Texto dado
»»
# pisar (have sex)



## k-in-sc

Well, this verb came up in another thread:
http://forum.wordreference.com/showthread.php?t=1834310
and I thought I'd open a new thread for the record. 
Foreros, in which countries does it have an X-rated meaning?


----------



## Mate

Acá es exactamente como en inglés: the rooster treads a hen = el gallo pisa a la gallina.

X-rated? We should ask the birds how do they feel about being labelled porn performers.


----------



## k-in-sc

Apparently it's also applied to people in some places. Not Argentina, though, huh?


----------



## Mate

k-in-sc said:


> Apparently it's also applied to people in some places. Not Argentina, though, huh?


No que yo sepa. Acá se pisa la pelota, se pisan los negocios para hacerlos uno y que no los haga otro, tal vez tenga otros usos —además del más común, lo que hacen los pies— que yo no conozco.
««
Datos proporcionados
»»
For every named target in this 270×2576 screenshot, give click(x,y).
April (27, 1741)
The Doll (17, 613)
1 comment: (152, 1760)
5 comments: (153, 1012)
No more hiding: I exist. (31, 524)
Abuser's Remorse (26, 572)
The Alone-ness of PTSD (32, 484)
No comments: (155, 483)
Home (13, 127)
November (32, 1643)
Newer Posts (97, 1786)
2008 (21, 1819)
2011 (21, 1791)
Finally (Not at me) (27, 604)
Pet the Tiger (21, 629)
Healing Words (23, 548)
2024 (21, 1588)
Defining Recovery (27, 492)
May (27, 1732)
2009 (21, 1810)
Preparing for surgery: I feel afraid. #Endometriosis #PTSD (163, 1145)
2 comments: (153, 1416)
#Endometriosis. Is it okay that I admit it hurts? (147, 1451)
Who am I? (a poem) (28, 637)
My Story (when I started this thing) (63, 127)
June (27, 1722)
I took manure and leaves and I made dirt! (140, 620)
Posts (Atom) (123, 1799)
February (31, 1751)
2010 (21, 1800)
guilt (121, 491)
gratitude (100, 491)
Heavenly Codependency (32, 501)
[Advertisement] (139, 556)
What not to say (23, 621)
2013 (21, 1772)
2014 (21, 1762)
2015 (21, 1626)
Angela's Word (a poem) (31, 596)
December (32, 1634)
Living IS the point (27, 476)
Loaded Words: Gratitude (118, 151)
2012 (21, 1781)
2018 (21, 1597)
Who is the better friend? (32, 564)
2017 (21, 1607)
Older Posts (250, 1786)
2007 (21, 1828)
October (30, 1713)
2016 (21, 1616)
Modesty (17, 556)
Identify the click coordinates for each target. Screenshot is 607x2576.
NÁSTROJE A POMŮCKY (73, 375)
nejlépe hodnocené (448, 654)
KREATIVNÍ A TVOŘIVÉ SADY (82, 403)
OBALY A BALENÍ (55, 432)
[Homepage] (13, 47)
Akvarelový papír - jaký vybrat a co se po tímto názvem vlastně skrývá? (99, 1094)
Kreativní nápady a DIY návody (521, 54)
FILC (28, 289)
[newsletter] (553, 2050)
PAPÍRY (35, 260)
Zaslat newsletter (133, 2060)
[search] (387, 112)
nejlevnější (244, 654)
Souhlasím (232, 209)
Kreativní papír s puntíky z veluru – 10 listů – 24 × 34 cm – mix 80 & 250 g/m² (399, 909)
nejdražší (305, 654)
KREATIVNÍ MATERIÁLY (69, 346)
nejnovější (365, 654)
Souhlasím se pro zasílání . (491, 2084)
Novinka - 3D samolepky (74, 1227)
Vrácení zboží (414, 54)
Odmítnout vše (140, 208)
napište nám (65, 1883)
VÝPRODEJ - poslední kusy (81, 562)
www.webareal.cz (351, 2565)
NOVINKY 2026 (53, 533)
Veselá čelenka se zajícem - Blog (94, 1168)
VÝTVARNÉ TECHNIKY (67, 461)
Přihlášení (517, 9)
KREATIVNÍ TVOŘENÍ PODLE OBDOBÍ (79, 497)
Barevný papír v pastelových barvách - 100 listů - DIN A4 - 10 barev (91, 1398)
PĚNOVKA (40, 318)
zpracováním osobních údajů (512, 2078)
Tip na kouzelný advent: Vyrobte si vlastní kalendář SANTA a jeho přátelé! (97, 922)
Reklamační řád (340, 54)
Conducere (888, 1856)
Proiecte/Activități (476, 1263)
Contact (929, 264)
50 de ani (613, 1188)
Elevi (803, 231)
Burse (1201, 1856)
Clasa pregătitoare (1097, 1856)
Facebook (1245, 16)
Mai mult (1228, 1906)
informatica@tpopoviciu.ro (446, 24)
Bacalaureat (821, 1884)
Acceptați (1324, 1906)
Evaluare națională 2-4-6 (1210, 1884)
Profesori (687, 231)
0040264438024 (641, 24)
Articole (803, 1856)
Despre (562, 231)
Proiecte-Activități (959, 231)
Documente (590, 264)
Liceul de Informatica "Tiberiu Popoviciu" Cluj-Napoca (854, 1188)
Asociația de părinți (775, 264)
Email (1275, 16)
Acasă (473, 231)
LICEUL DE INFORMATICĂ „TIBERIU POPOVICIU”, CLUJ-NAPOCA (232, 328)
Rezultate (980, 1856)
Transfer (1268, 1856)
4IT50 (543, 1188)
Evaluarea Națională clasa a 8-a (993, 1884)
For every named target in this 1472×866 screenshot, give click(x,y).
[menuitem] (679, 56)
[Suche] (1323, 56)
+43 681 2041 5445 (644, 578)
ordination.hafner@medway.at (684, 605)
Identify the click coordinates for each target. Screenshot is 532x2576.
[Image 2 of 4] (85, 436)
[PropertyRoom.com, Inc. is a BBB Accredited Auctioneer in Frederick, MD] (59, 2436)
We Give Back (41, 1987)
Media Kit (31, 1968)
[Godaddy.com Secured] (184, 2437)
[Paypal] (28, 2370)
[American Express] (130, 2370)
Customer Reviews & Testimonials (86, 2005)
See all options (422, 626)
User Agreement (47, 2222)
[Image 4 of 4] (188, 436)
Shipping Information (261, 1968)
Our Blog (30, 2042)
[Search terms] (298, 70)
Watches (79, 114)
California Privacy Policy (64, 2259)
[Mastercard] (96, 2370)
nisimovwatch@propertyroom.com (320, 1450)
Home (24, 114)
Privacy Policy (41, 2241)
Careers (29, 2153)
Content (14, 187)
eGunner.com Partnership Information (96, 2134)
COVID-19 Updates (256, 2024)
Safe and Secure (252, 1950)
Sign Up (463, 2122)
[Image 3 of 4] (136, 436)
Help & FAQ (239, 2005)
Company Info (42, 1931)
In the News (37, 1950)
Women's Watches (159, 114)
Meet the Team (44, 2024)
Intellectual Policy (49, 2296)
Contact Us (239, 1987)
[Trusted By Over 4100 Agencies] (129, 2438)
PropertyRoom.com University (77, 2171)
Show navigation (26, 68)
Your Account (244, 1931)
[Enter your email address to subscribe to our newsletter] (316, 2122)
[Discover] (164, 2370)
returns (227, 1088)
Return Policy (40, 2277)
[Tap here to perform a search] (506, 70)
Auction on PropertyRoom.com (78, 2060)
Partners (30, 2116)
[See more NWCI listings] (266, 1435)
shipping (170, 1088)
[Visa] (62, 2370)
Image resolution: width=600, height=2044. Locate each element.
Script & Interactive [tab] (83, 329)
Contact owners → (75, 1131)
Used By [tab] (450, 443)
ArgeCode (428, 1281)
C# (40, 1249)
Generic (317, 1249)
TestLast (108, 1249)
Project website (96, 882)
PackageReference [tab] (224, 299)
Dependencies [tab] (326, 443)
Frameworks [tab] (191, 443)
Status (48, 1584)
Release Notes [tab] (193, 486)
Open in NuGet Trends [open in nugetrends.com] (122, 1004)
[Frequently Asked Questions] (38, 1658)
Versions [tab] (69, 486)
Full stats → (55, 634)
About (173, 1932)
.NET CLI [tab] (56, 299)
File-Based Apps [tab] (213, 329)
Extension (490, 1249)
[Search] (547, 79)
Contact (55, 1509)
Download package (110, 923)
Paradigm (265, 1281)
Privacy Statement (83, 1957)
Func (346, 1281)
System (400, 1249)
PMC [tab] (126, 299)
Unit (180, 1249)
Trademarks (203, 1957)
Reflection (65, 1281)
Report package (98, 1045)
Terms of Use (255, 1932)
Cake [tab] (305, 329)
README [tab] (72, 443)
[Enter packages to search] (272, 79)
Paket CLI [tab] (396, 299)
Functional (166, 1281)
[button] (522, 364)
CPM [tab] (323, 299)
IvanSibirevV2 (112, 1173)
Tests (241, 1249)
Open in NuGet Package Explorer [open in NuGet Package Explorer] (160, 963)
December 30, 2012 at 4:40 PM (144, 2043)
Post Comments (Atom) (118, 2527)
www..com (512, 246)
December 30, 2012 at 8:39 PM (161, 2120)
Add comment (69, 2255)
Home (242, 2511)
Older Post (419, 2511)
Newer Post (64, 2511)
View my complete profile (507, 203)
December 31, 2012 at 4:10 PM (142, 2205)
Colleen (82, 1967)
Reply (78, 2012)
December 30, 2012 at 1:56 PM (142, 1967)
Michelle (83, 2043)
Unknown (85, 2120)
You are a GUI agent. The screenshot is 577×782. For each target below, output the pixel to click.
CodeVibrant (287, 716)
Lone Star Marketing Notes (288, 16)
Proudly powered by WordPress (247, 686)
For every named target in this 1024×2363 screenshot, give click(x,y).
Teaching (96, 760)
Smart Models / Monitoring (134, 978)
««
Qué harás
1. Enumera todos los usos de «pisar» que Mate menciona en sus mensajes del hilo sobre ese verbo.
2. Resume en dos oraciones el hilo sobre el verbo «pisar».
3. Retoma el hilo sobre el verbo «pisar» desde el punto en que se detiene.

Respuestas
1.
- El gallo pisa a la gallina.
- Pisar la pelota.
- Pisar los negocios para hacerlos uno y que no los haga otro.
- Lo que hacen los pies, que es el uso más común.

2. k-in-sc abre el hilo para preguntar en qué países el verbo «pisar» tiene un sentido sexual, y Mate contesta que se usa exactamente como en inglés para el gallo que pisa a la gallina. Cuando k-in-sc pregunta si en Argentina se aplica también a personas, Mate responde que no, hasta donde sabe, y menciona otros usos como pisar la pelota o pisar los negocios.

3.
Es una palabra que se puede usar sin problemas en cualquier situación. Nadie te va a mirar como si estuvieses diciendo co..r.


----------



## Juan Jacob Vilalta

k-in-sc said:


> Apparently it's also applied to people in some places. Not Argentina, though, huh?


 
Nore in Mexico.

See rooster + hen. 

(This reminds me of _Little Red Rooster_ by Willy Dixon )


----------



## Axwek

"Pisar" en México si es usado, sobre todo entre los jóvenes, para referirse a "tener sexo" entre animales y entre personas también.

Se utiliza principalmente en animales.

(el gallo pisó a la gallina y salió un huevo) En este caso "pisar" suena un poco "chistoso".

En las personas no es muy usado. No es la primera palabra que vendría a la mente de alguien para referirse a "tener sexo".

Pero aun así, si te refieres a "tener sexo" entre personas suena un poco vulgar.
(mira a esa chava, me la voy a pisar).

NOTA: QUIEN "PISA" ES EL "MACHO" A LA HEMBRA Y EL "HOMBRE" A LA MUJER.


----------



## k-in-sc

I'm glad to hear it's not too tainted.
Here are some charming examples:

 	 Pisar
   Honduras
 	Tener relaciones sexuales con alguien. Se conjuga como el verbo y el adjetivo usado es "pisón" o "pisona"

Ejemplo : "Cuando vayas a pisar, protégete."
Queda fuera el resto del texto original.